What lines in the records below hold the string "title"? Please show them.

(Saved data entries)

☆ ☆ ☆

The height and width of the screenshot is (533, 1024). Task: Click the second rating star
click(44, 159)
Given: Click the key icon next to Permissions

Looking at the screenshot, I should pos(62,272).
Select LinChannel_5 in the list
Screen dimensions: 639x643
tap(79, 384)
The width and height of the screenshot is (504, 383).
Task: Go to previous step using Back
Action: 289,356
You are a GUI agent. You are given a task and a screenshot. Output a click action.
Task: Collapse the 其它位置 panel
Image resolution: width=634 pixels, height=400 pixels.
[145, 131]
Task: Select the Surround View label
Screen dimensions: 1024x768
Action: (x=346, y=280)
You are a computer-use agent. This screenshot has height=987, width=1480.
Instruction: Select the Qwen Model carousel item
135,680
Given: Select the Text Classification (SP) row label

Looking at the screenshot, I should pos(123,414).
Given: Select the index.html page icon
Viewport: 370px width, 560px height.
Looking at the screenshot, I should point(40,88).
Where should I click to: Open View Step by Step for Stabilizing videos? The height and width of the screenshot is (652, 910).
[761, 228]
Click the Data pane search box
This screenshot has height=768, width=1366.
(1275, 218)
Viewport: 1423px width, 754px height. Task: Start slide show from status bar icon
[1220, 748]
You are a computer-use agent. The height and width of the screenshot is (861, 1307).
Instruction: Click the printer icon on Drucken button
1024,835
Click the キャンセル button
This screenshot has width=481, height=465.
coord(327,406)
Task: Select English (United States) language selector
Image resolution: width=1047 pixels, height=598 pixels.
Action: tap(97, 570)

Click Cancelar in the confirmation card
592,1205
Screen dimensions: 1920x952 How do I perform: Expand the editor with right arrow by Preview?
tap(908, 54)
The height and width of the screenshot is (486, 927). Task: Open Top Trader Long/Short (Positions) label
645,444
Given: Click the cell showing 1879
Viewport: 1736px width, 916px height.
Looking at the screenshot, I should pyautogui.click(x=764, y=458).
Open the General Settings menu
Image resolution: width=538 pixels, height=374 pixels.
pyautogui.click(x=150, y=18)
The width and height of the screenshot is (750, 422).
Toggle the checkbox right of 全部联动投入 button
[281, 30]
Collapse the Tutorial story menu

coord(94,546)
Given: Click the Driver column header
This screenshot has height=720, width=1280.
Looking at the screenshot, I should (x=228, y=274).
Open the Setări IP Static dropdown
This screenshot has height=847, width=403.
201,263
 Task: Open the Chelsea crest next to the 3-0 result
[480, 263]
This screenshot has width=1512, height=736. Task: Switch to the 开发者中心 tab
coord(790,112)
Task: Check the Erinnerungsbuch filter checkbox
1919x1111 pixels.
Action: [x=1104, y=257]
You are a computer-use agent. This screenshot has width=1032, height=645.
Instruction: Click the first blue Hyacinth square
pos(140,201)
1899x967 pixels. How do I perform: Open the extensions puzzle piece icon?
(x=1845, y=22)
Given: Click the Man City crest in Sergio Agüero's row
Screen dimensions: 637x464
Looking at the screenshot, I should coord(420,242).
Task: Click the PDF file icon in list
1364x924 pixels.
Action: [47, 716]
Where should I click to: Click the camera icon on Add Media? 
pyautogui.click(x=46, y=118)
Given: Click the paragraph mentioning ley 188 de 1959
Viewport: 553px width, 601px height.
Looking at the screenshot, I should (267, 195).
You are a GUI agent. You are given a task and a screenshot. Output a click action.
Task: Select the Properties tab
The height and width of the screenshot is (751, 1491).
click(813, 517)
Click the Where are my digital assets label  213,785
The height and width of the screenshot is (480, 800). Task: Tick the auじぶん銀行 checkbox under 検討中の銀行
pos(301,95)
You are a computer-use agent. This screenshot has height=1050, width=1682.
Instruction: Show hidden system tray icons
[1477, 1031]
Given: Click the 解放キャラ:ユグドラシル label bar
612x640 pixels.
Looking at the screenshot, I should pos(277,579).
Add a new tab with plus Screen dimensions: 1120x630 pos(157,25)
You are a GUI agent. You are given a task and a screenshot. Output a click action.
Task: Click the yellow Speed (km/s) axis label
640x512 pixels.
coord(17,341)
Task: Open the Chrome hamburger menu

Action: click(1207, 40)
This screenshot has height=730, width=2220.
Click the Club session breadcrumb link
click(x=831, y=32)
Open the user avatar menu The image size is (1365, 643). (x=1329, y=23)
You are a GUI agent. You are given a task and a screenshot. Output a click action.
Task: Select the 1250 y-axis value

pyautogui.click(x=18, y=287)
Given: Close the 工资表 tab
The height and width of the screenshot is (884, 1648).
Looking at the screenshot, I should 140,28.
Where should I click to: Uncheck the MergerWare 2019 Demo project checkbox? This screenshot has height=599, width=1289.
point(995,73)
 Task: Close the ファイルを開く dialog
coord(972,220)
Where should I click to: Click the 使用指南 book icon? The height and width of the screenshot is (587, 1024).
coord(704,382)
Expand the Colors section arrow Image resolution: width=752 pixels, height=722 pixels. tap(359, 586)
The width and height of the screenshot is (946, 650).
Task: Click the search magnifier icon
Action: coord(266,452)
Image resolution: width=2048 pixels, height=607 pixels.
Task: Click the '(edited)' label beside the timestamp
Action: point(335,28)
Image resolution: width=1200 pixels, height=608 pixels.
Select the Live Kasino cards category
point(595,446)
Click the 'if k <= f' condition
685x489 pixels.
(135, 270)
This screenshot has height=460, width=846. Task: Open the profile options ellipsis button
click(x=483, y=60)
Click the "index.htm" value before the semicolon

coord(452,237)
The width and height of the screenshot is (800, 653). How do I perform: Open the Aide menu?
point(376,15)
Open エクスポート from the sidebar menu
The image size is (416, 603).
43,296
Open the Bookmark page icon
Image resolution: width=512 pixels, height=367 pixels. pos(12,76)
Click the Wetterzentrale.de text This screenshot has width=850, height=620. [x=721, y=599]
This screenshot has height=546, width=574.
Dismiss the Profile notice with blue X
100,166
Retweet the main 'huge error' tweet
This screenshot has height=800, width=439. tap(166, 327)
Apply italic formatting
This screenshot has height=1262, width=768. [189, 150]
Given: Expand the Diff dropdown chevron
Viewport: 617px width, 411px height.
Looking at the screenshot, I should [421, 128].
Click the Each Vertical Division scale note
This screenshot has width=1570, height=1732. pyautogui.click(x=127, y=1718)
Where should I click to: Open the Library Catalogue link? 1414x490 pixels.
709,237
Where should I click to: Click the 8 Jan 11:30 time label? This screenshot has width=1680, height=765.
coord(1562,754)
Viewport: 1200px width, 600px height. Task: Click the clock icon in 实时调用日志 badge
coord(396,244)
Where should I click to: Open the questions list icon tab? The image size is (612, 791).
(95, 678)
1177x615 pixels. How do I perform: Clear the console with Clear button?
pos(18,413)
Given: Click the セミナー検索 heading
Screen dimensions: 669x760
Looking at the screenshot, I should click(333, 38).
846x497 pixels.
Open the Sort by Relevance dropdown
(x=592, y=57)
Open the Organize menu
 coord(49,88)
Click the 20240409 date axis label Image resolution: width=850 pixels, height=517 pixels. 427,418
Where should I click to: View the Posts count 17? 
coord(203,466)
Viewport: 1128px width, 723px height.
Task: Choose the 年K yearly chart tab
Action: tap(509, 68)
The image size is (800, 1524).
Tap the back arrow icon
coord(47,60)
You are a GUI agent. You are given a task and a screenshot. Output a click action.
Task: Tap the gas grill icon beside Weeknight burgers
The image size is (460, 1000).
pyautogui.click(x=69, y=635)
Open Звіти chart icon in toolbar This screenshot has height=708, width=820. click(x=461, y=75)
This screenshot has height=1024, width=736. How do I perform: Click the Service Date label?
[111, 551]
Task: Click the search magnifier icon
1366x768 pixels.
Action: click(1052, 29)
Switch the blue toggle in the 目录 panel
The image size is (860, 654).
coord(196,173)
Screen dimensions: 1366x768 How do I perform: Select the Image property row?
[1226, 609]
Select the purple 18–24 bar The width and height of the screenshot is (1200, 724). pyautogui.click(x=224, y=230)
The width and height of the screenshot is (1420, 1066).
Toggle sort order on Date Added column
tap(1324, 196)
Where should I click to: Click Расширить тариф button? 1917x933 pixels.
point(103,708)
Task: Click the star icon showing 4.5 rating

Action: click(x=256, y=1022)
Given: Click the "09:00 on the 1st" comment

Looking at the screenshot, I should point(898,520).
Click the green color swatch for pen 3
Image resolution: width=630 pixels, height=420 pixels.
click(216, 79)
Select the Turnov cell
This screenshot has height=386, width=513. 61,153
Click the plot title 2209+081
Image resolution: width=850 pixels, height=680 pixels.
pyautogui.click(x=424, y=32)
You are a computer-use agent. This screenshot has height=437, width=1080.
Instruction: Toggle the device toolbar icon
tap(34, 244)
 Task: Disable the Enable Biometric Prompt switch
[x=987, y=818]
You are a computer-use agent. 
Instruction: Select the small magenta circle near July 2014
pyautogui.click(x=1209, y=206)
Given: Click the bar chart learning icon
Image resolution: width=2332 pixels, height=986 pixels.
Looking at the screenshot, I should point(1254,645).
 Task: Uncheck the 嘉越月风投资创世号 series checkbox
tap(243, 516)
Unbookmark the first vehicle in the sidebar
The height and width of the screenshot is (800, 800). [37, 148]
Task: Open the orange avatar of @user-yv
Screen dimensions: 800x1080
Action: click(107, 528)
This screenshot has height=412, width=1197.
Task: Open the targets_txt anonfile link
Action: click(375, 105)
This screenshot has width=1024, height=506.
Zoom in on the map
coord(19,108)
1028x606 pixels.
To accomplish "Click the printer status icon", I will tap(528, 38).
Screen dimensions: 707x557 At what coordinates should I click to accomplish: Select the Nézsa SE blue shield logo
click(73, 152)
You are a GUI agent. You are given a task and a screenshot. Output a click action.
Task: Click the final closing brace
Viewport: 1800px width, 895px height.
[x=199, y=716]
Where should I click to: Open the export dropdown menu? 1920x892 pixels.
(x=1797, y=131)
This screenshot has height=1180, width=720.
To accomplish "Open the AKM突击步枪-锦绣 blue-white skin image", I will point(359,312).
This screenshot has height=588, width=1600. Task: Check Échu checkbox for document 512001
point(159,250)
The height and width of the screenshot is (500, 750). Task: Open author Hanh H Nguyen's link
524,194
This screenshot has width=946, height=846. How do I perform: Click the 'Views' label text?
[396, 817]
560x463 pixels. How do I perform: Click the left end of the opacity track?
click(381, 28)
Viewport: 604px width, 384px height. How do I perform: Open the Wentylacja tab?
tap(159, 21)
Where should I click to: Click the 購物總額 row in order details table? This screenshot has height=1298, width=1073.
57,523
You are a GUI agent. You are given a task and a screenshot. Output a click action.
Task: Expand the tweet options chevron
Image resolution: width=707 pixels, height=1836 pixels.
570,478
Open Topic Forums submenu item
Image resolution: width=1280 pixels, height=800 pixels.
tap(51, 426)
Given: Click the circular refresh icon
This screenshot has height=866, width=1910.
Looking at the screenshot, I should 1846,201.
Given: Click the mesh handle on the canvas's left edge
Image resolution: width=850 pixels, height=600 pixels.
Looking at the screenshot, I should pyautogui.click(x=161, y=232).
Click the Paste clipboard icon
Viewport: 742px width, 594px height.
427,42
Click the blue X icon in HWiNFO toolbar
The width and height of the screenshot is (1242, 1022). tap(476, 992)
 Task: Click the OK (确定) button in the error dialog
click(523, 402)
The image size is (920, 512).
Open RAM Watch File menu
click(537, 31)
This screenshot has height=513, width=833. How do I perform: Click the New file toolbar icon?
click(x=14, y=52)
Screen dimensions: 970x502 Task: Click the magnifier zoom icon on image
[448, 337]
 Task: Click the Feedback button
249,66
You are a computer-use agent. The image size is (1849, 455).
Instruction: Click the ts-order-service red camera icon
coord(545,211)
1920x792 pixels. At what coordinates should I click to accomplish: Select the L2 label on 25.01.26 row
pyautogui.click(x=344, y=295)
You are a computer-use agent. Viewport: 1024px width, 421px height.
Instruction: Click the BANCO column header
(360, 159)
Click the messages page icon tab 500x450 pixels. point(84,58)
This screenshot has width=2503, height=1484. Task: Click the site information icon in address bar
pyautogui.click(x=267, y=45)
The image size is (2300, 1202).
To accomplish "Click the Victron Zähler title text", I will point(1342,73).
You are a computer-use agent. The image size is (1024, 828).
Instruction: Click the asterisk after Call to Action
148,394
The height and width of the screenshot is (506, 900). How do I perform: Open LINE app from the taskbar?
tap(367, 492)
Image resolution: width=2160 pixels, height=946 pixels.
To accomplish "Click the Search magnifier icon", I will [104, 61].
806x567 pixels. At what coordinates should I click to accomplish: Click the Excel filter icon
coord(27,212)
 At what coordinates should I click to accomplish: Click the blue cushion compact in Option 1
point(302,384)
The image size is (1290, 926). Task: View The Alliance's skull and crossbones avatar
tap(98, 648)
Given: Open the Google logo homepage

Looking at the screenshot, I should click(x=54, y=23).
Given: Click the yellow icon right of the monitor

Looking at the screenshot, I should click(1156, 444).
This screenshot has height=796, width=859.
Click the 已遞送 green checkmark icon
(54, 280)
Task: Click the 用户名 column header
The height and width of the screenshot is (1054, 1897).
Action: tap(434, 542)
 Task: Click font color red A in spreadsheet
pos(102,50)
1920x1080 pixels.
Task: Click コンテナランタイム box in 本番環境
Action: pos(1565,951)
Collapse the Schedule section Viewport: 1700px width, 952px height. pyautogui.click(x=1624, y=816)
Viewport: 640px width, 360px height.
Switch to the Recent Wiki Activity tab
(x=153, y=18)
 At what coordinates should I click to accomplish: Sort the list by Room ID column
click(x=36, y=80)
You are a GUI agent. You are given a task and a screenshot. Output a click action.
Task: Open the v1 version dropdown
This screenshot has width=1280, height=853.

☆ ☆ ☆

SOLUTION BELOW:
Click the plot title 2209+081
To accomplish "Click the Victron Zähler title text", I will point(1342,73).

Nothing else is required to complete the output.